Sipping my morning cup of Rajdhani tea and reading the Patna edition of The Telegraph, I tried my best to pretend that I was self-absorbed. Even if I wasn't interested, I could hear every bit of their discussion. From spiritualism to Hindu caste hierarchy, from Hamid Karzai to the tourism potential of Assam, the range was wide and with little or nothing in common.
"Hi, I am Sandeep Phukan, a journalist with NDTV," I said trying to start a conversation. "Oh hello! I catch NDTV on my phone. So,where are you based?"said Shashadhar Choudhury with a warm smile. "New Delhi," I said. I was on a personal trip to Guwahati and would have very little time for any professional work like taking an interview of these former guerrillas who were dreaded names at one stage!
"So, what took you to Allahabad?" I asked.
"We are coming back from the Kumbh mela. It was an unbelievable experience, "said Choudhury.
"We have often swung between belief and non-belief. Being a conformist and a non-conformist. This time we went to meet a spiritual guru," added Barua.
These answers were unbelievable. Even to me. Guns, gurus and a holy dip in the Ganges?
In the late 1980s and early 1990s, ULFA was a household name in Assam. Feared in some quarters and supported in some. They symbolised the bloody clash between aspirations of some Assamese youth and the priorities of the state. The ULFA grew out of Assam's agitation movement but took a secessionist path.
Abduction of tea planters and government officials, extortion from the business community, ambushing security forces, blowing up oil pipelines and occasionally carrying out deadly bomb blasts in strategic locations became synonymous with the ULFA.
For over two and half decades, the ULFA kept waging a war against the Indian state even as they kept losing their armed cadres as well as popular support. But now, a group of former militants, led by their ideologue Arabinda Rajkhowa, have come forward for peace talks. Choudhury and Barua are part of this group that is giving peace a chance.
"Do you ever regret mindlessly killing innocent people?" I asked. "If you analyze war principle, there is always collateral damage. We took up arms in a particular situation. We don't regret our decision but we do admit mistakes, "said Barua.
The "mistake" Barua was referring to, was perhaps the bloodiest, the most brutal chapter in ULFA's history: the Dhemaji bomb blast.

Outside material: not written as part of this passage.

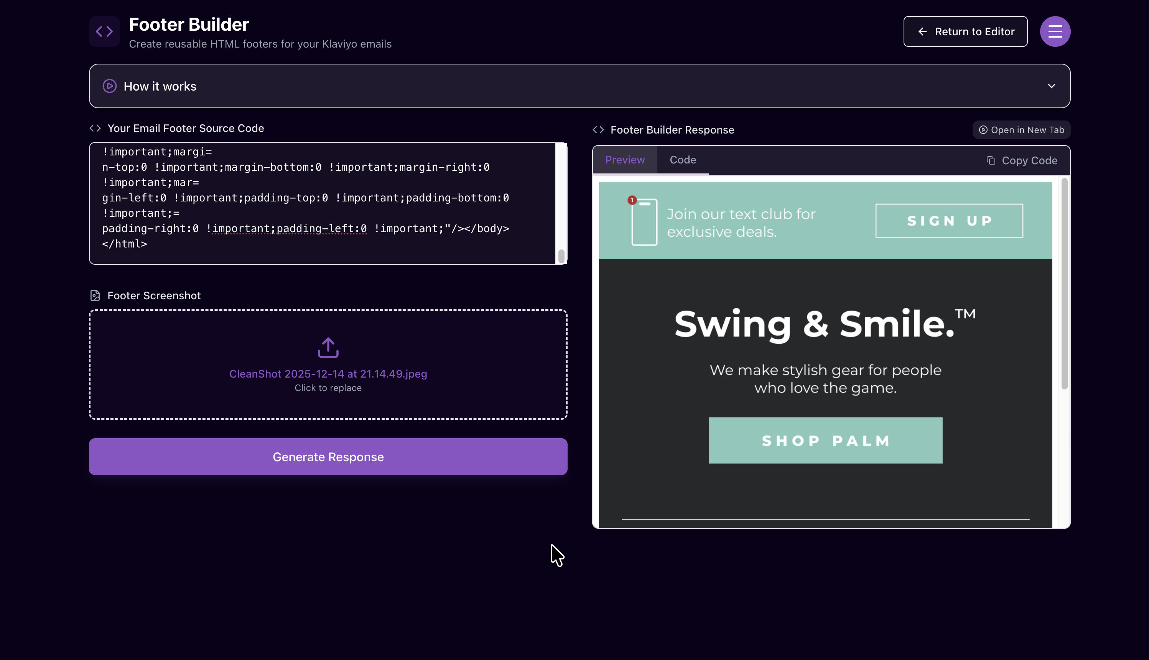This screenshot has width=1149, height=660.
Task: Click the CleanShot jpeg file to replace
Action: (328, 374)
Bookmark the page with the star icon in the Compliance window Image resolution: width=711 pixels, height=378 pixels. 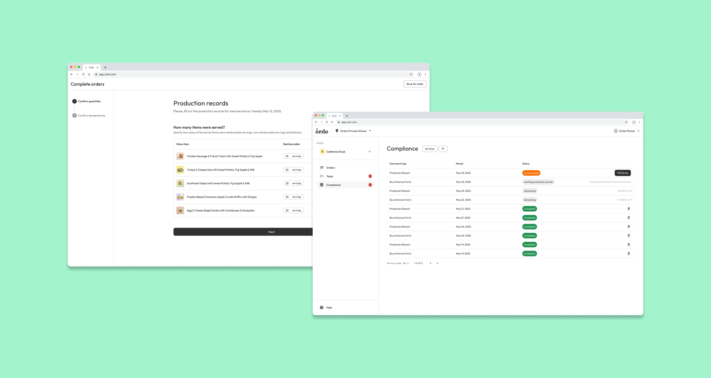626,122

On August 15, 2004, a bomb ripped apart an old government school building when students were celebrating Independence Day killing 18 people, mostly young children between 12 and 14 years, and injuring scores of others. "You have asked this question and I am glad you did. But do you ask these questions to the Army or the government? Do you ask them about state-sponsored secret killing of family members of the ULFA members? What did the family members do?" countered Choudhury.
"So, when will this bloody cycle of violence end?" I asked, less a journalist, more as an Assamese who grew up through turbulent years. "We have given our 12 point agenda to the Assam Government. And we believe until you change the political system - from panchayat to assembly - and make it more representatives, there is little meaning of democracy," said Choudhury.
So, is politics the next step? I asked.
"How can we tell you without asking the people? We have given up arms respecting the wishes of the people and until they say we should participate in politics, we can't give you an answer, "said Barua.
Twenty six years ago, they took a path that made them take up guns. Today, as the Rajdhani Express slowed down to pass over the iconic Saraighat Bridge over Bramhaputra River, Barua and Choudhury once again shared their "spiritual" experience and "inner peace" with me. I can only wish that this time their journey takes them to their destination sans the bloodshed we have witnessed for almost three decades now.